10.3.2 Long-Run Identification (Blanchard–Quah, Galí, etc.)
有时我们有很好的经济故事,能断定某些 \(\epsilon_{t,j}\) 冲击是暂时的,而另一些 \(\epsilon_{t,j'}\) 冲击是永久的。如前所述,对协整 VAR(1), $$\mathbf y_t=\begin{bmatrix}\nu&\nu_\star\end{bmatrix}\begin{bmatrix}\mathbf D_r&\mathbf 0\\\mathbf 0&\mathbb I_{m-r}\end{bmatrix}\begin{bmatrix}\beta'\\(\beta_\star)'\end{bmatrix}\mathbf y_{t-1}+\mathbf A\epsilon_t$$ \(\epsilon_{t,j}\) 单独的 \(k\) 步脉冲响应是 \(\mathbf u_t=\mathbf a_j\) 的脉冲响应,\(\mathbf a_j\) 为 \(\mathbf A\) 第 \(j\) 列。由 §10.2.3, $$\mathbf r_{\mathbf a_j}(k)=\nu\mathbf D_r^k\beta'\mathbf a_j+\nu_\star(\beta_\star)'\mathbf a_j$$ 其长期(永久)部分为 \(\mathbf r_{\mathbf a_j}(\infty)=\nu_\star(\beta_\star)'\mathbf a_j\)。

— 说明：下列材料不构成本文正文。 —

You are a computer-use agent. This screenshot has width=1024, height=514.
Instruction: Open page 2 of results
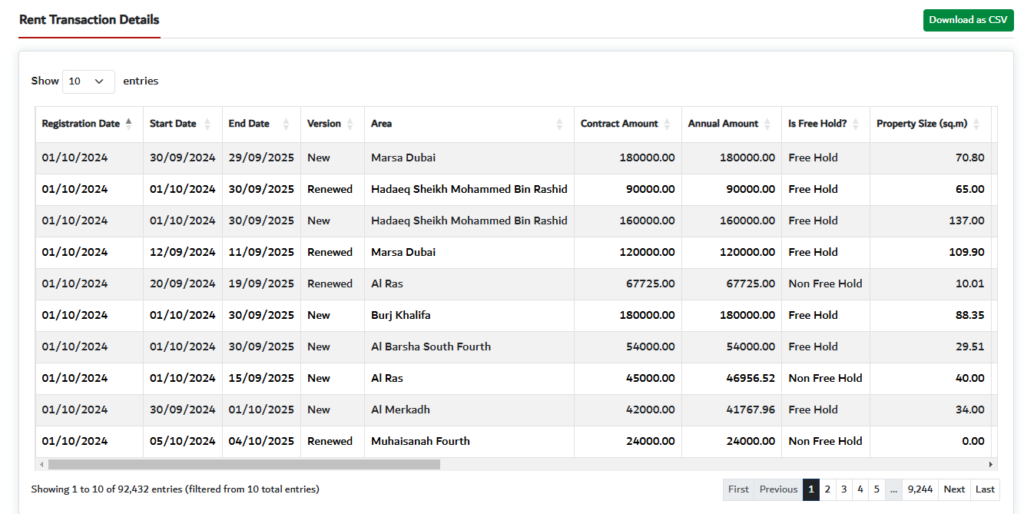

- 对任意暂时冲击 \(\epsilon_{t,j}\),可假设 \(\nu_\star(\beta_\star)'\mathbf a_j=\mathbf 0\)(无长期影响)——这成为对 \(\mathbf A\) 的额外约束。
- 对任意永久冲击 \(\epsilon_{t,j'}\),可假设 \(\nu_\star(\beta_\star)'\mathbf a_{j'}\ne\mathbf 0\)(有长期影响)——也成为额外约束。

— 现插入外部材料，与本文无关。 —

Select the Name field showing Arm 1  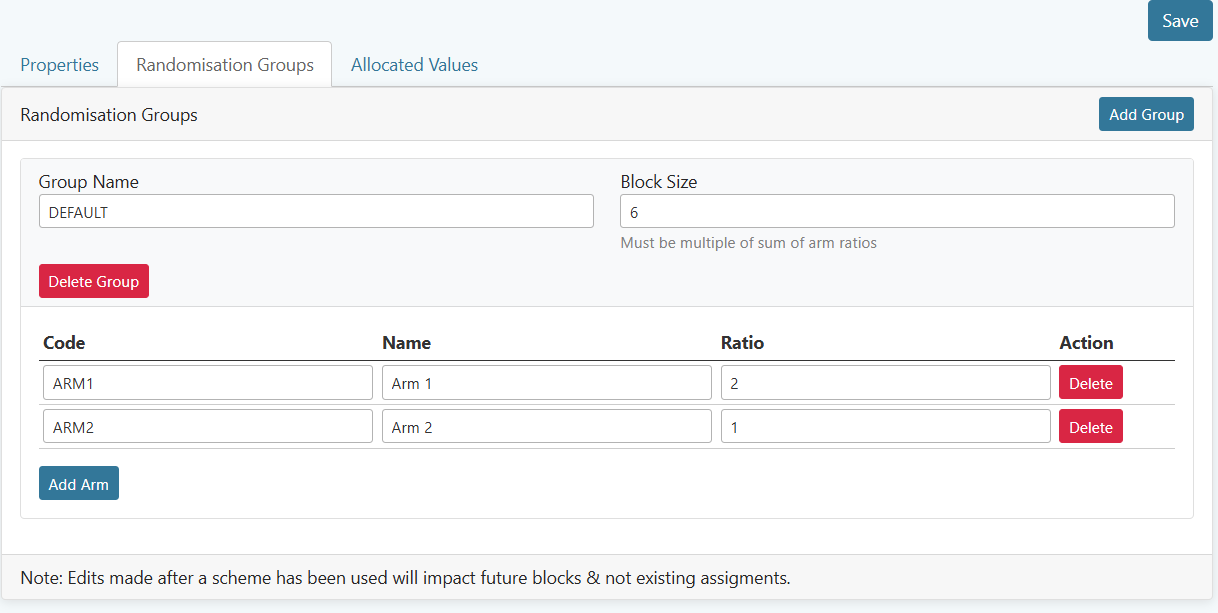pyautogui.click(x=546, y=382)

- 这些假设单独不足以完全定出 \(\mathbf A\),但至少缩小候选范围,与其他约束结合可把 \(\mathbf A\) 限制到较小范围。
Sometimes we have a good economic story to say some \(\epsilon_{t,j}\) shocks are temporary while other \(\epsilon_{t,j'}\) shocks are permanent. As discussed, for a cointegrated VAR(1), $$\mathbf y_t=\begin{bmatrix}\nu&\nu_\star\end{bmatrix}\begin{bmatrix}\mathbf D_r&\mathbf 0\\\mathbf 0&\mathbb I_{m-r}\end{bmatrix}\begin{bmatrix}\beta'\\(\beta_\star)'\end{bmatrix}\mathbf y_{t-1}+\mathbf A\epsilon_t$$ The \(k\)-lag impulse response to \(\epsilon_{t,j}\) alone is the impulse response to \(\mathbf u_t=\mathbf a_j\), where \(\mathbf a_j\) is the \(j\)-th column of \(\mathbf A\). By §10.2.3, $$\mathbf r_{\mathbf a_j}(k)=\nu\mathbf D_r^k\beta'\mathbf a_j+\nu_\star(\beta_\star)'\mathbf a_j$$ whose long-run (permanent) part is \(\mathbf r_{\mathbf a_j}(\infty)=\nu_\star(\beta_\star)'\mathbf a_j\).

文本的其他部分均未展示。